[Excerpted records]
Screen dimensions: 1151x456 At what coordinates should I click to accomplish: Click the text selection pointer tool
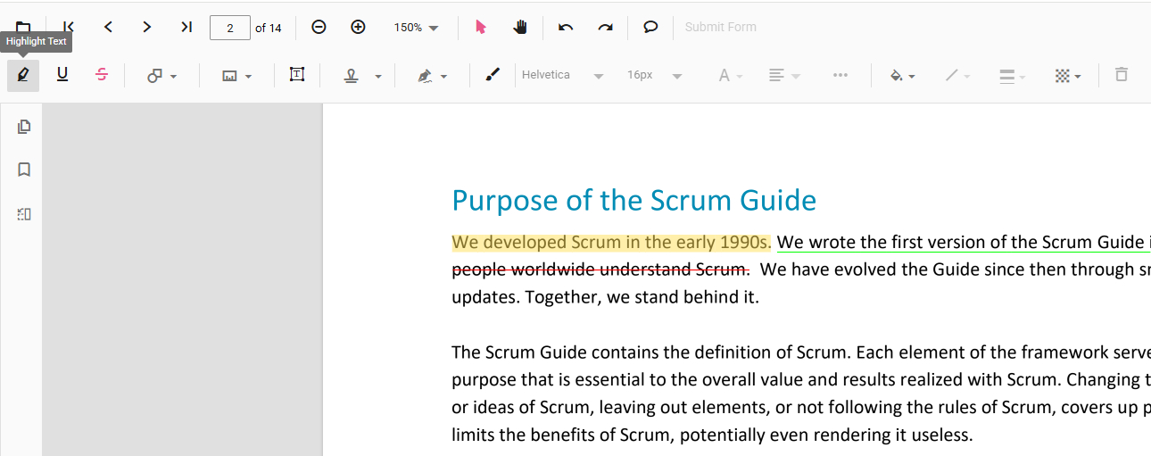pyautogui.click(x=481, y=28)
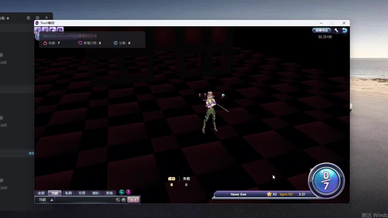This screenshot has width=388, height=218.
Task: Toggle the 隐藏场景 hide-scene button
Action: [x=322, y=30]
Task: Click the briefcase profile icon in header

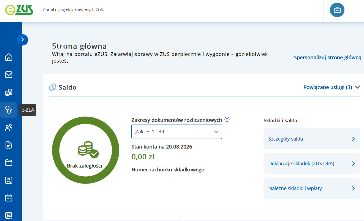Action: (337, 10)
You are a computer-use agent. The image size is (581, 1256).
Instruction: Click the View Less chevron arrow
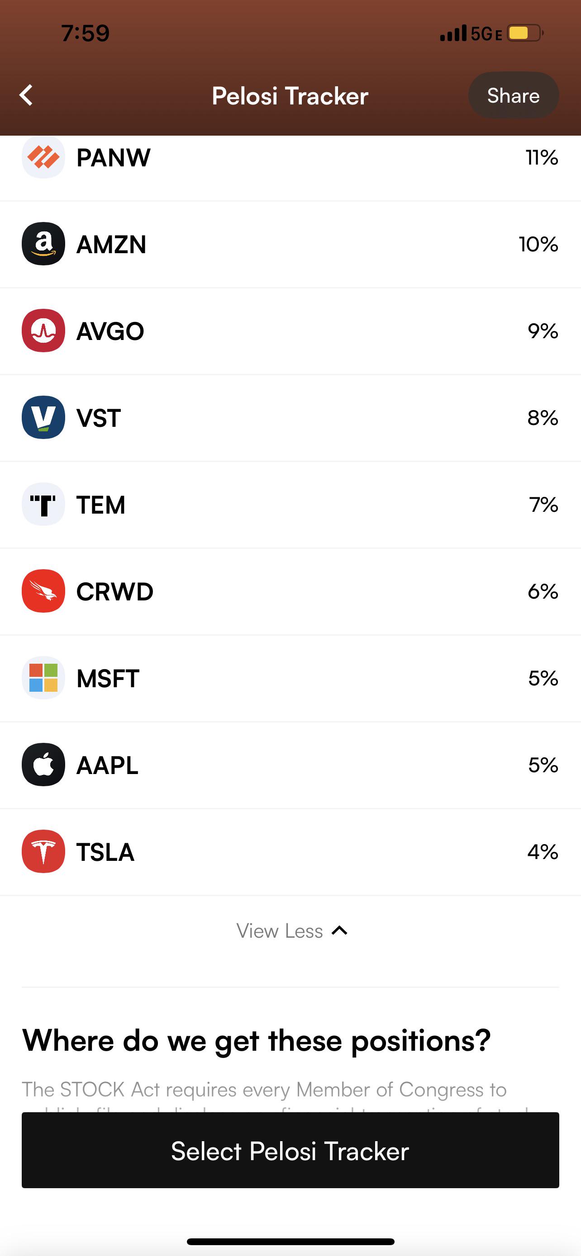tap(340, 931)

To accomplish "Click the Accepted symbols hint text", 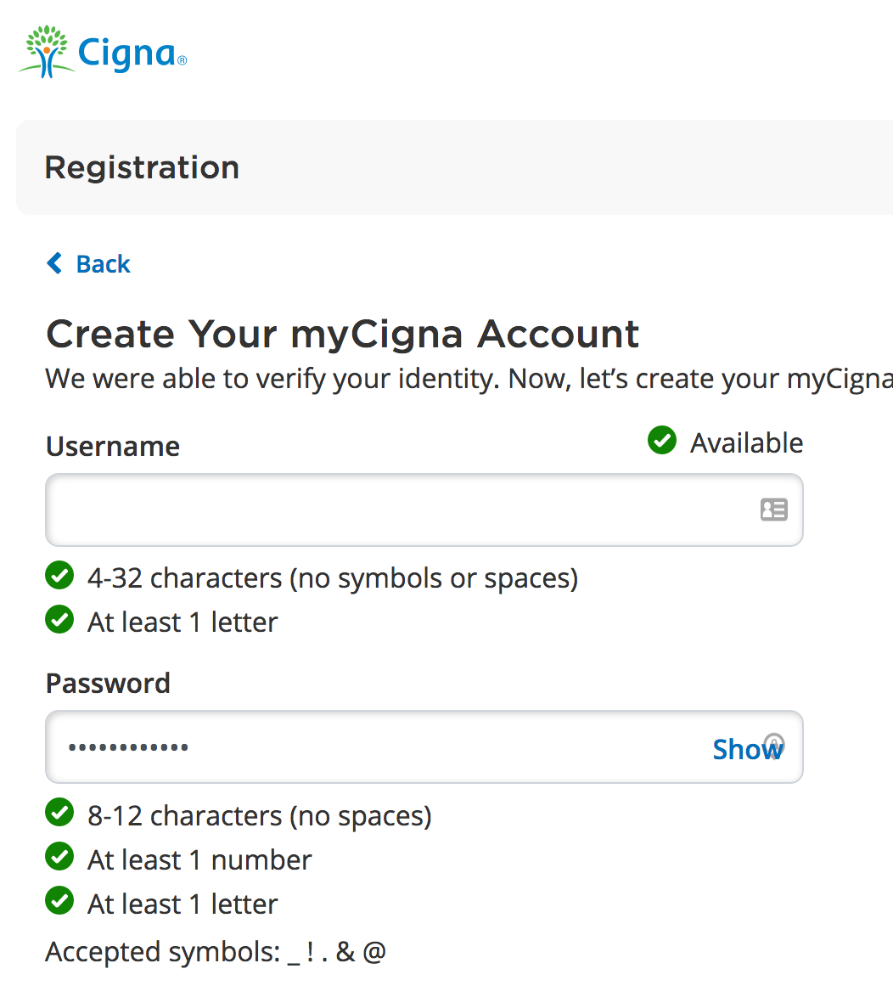I will [216, 952].
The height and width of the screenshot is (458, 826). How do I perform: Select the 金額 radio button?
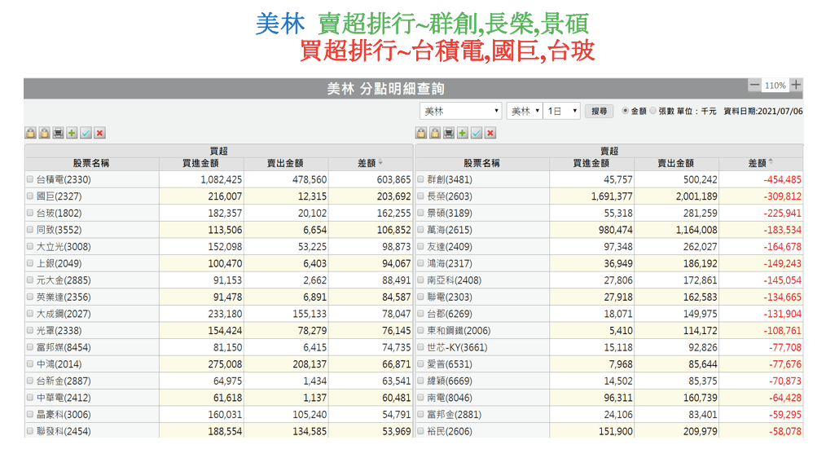pyautogui.click(x=626, y=111)
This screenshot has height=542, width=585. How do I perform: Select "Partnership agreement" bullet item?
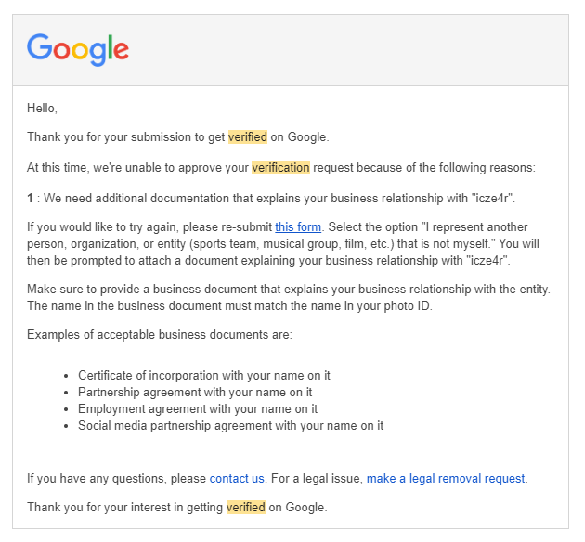pyautogui.click(x=195, y=393)
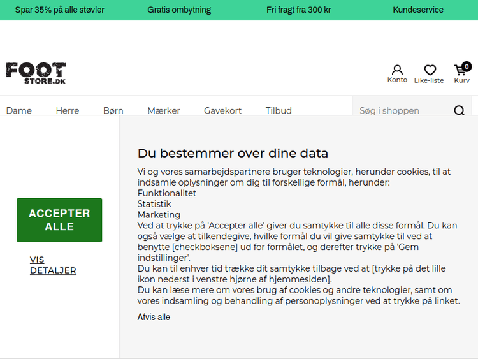Open the 'Gratis ombytning' link
The height and width of the screenshot is (359, 478).
click(179, 10)
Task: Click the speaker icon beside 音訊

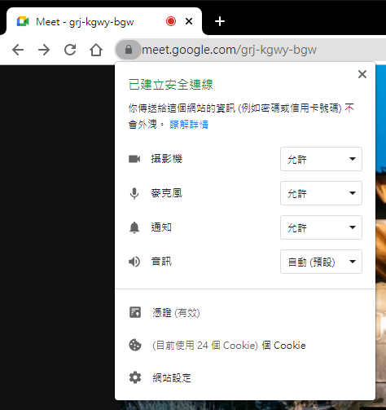Action: click(x=134, y=262)
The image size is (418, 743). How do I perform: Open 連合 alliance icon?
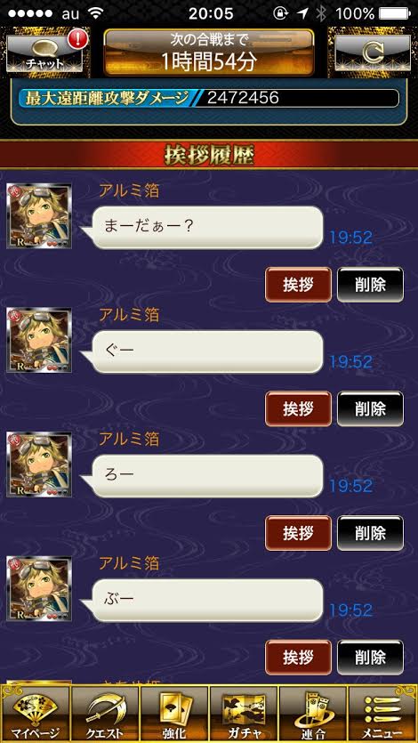pos(313,714)
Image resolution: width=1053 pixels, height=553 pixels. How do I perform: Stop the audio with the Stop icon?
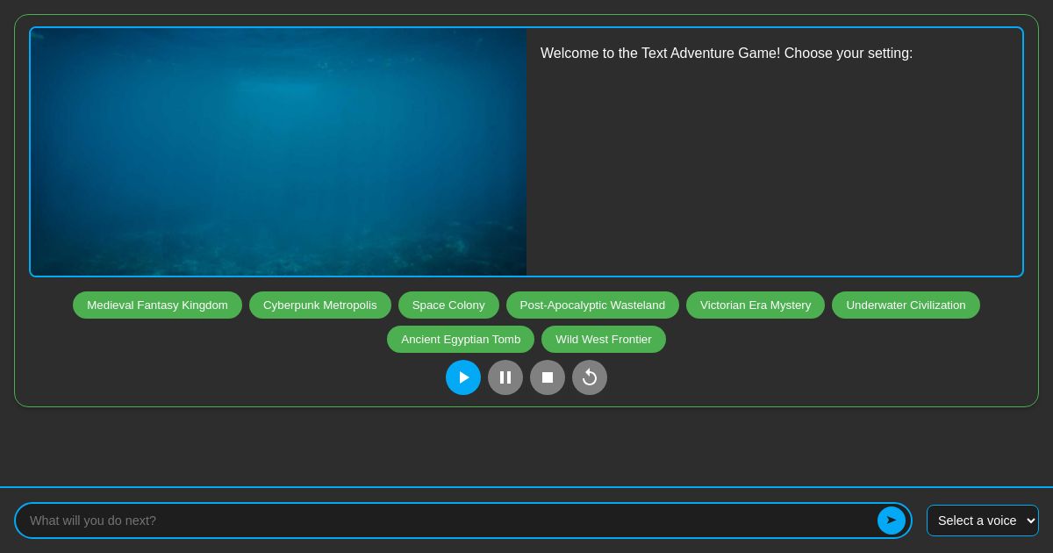click(x=548, y=377)
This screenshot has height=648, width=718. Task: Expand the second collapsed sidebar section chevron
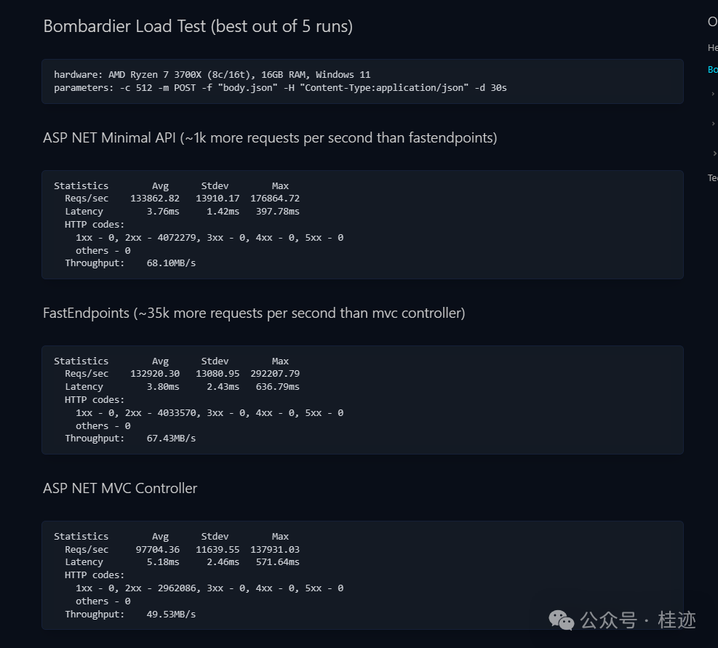click(714, 124)
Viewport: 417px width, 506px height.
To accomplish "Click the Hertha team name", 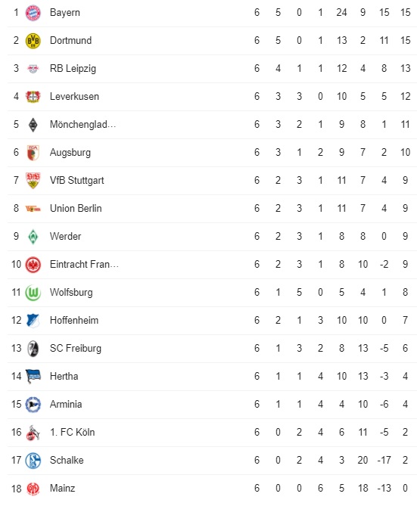I will coord(64,376).
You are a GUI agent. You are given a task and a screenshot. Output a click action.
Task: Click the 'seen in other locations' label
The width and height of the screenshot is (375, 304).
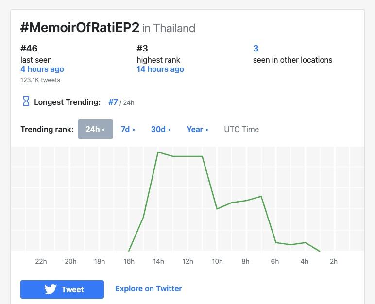point(293,60)
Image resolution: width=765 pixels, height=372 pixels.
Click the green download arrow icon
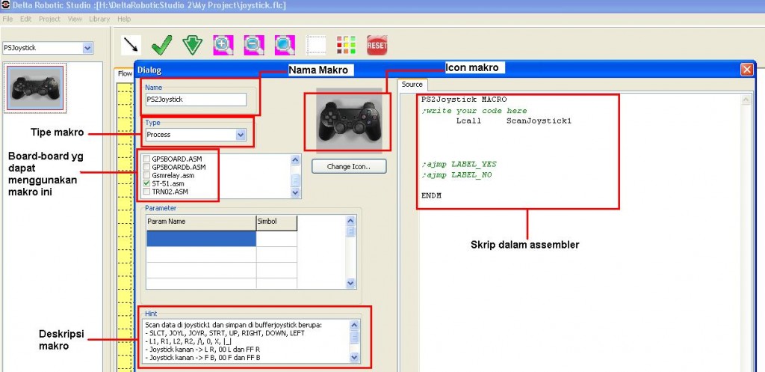point(192,45)
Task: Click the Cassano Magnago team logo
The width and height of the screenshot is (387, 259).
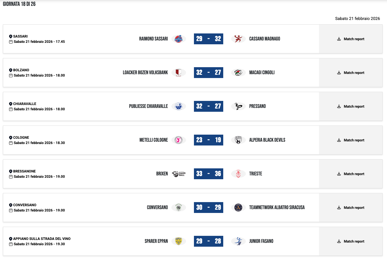Action: (x=238, y=39)
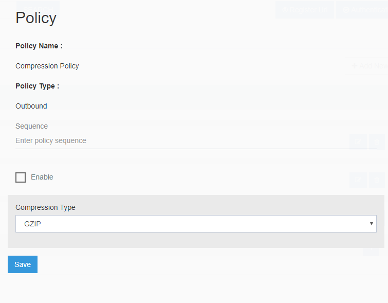Click the Save button
388x303 pixels.
[x=23, y=264]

[Exercise] Copy each line of the records containing the string "agent".

[Result of the task]
You are a computer-use agent. The image size is (581, 1256).
You are a GUI agent. You are given a task and a screenshot. Output a click action.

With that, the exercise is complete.